## TASK ITEM
Convert the items below into a Markdown table with two columns, "Row" and "Line". Give each non-blank line its own row, numbered in order, and skip blank lines.

Segment Start: STUDY MATERIAL

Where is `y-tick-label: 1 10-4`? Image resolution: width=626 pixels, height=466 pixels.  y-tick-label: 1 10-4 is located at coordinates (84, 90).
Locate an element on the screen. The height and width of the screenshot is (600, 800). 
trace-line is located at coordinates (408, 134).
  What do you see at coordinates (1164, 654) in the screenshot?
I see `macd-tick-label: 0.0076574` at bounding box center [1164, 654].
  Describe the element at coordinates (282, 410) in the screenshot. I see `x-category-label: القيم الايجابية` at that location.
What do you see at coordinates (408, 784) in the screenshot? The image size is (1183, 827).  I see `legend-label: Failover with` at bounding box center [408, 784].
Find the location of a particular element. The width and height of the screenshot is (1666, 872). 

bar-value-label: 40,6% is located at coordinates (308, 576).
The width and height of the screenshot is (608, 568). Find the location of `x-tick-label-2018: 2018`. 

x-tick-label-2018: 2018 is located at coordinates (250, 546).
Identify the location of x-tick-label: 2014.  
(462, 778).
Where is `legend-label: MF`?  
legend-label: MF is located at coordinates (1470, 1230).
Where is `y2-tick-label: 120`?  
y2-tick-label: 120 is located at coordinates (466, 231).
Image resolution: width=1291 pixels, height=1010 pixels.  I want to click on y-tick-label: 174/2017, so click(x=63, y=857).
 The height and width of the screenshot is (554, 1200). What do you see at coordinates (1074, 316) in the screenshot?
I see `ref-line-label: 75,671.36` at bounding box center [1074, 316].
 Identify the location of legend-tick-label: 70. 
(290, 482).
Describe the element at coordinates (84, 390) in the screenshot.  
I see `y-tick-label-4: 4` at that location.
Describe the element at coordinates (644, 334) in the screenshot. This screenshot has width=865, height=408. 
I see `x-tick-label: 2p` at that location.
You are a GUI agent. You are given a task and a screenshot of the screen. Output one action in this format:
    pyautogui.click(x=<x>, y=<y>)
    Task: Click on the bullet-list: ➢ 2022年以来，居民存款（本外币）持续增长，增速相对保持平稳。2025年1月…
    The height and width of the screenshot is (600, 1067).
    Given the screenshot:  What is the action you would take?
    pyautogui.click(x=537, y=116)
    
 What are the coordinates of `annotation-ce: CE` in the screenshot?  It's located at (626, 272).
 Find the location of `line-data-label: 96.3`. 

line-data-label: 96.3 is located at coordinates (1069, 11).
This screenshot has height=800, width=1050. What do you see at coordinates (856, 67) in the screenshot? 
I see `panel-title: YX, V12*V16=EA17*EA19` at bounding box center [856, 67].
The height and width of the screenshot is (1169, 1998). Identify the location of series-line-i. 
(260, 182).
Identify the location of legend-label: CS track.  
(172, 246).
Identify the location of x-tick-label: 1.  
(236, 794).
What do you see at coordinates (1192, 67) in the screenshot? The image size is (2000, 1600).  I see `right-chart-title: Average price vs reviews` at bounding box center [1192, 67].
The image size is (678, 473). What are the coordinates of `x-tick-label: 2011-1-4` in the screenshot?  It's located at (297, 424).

Segment End: STUDY MATERIAL

## SOLUTION TO THIS EXERCISE
| Row | Line |
|---|---|
| 1 | Where is `y-tick-label: 1 10-4`? Image resolution: width=626 pixels, height=466 pixels.  y-tick-label: 1 10-4 is located at coordinates (84, 90). |
| 2 | Locate an element on the screen. The height and width of the screenshot is (600, 800).  |
| 3 | trace-line is located at coordinates (408, 134). |
| 4 |   What do you see at coordinates (1164, 654) in the screenshot? |
| 5 | I see `macd-tick-label: 0.0076574` at bounding box center [1164, 654]. |
| 6 |   Describe the element at coordinates (282, 410) in the screenshot. I see `x-category-label: القيم الايجابية` at that location. |
| 7 | What do you see at coordinates (408, 784) in the screenshot? The image size is (1183, 827).  I see `legend-label: Failover with` at bounding box center [408, 784]. |
| 8 | Find the location of a particular element. The width and height of the screenshot is (1666, 872).  |
| 9 | bar-value-label: 40,6% is located at coordinates (308, 576). |
| 10 | The width and height of the screenshot is (608, 568). Find the location of `x-tick-label-2018: 2018`.  |
| 11 | x-tick-label-2018: 2018 is located at coordinates (250, 546). |
| 12 | Identify the location of x-tick-label: 2014.   |
| 13 | (462, 778). |
| 14 | Where is `legend-label: MF`?   |
| 15 | legend-label: MF is located at coordinates (1470, 1230). |
| 16 | Where is `y2-tick-label: 120`?   |
| 17 | y2-tick-label: 120 is located at coordinates (466, 231). |
| 18 | Image resolution: width=1291 pixels, height=1010 pixels.  I want to click on y-tick-label: 174/2017, so click(x=63, y=857). |
| 19 |  The height and width of the screenshot is (554, 1200). What do you see at coordinates (1074, 316) in the screenshot? |
| 20 | I see `ref-line-label: 75,671.36` at bounding box center [1074, 316]. |
| 21 |  Identify the location of legend-tick-label: 70.  |
| 22 | (290, 482). |
| 23 | Describe the element at coordinates (84, 390) in the screenshot.   |
| 24 | I see `y-tick-label-4: 4` at that location. |
| 25 | Describe the element at coordinates (644, 334) in the screenshot. This screenshot has width=865, height=408.  |
| 26 | I see `x-tick-label: 2p` at that location. |
| 27 | You are a GUI agent. You are given a task and a screenshot of the screen. Output one action in this format: |
| 28 |     pyautogui.click(x=<x>, y=<y>) |
| 29 |     Task: Click on the bullet-list: ➢ 2022年以来，居民存款（本外币）持续增长，增速相对保持平稳。2025年1月… |
| 30 |     The height and width of the screenshot is (600, 1067). |
| 31 |     Given the screenshot:  What is the action you would take? |
| 32 |     pyautogui.click(x=537, y=116) |
| 33 |  What are the coordinates of `annotation-ce: CE` in the screenshot?  It's located at (626, 272). |
| 34 |  Find the location of `line-data-label: 96.3`.  |
| 35 | line-data-label: 96.3 is located at coordinates (1069, 11). |
| 36 | This screenshot has height=800, width=1050. What do you see at coordinates (856, 67) in the screenshot?  |
| 37 | I see `panel-title: YX, V12*V16=EA17*EA19` at bounding box center [856, 67]. |
| 38 | The height and width of the screenshot is (1169, 1998). Identify the location of series-line-i.  |
| 39 | (260, 182). |
| 40 | Identify the location of legend-label: CS track.   |
| 41 | (172, 246). |
| 42 | Identify the location of x-tick-label: 1.   |
| 43 | (236, 794). |
| 44 | What do you see at coordinates (1192, 67) in the screenshot? The image size is (2000, 1600).  I see `right-chart-title: Average price vs reviews` at bounding box center [1192, 67]. |
| 45 | The image size is (678, 473). What are the coordinates of `x-tick-label: 2011-1-4` in the screenshot?  It's located at (297, 424). |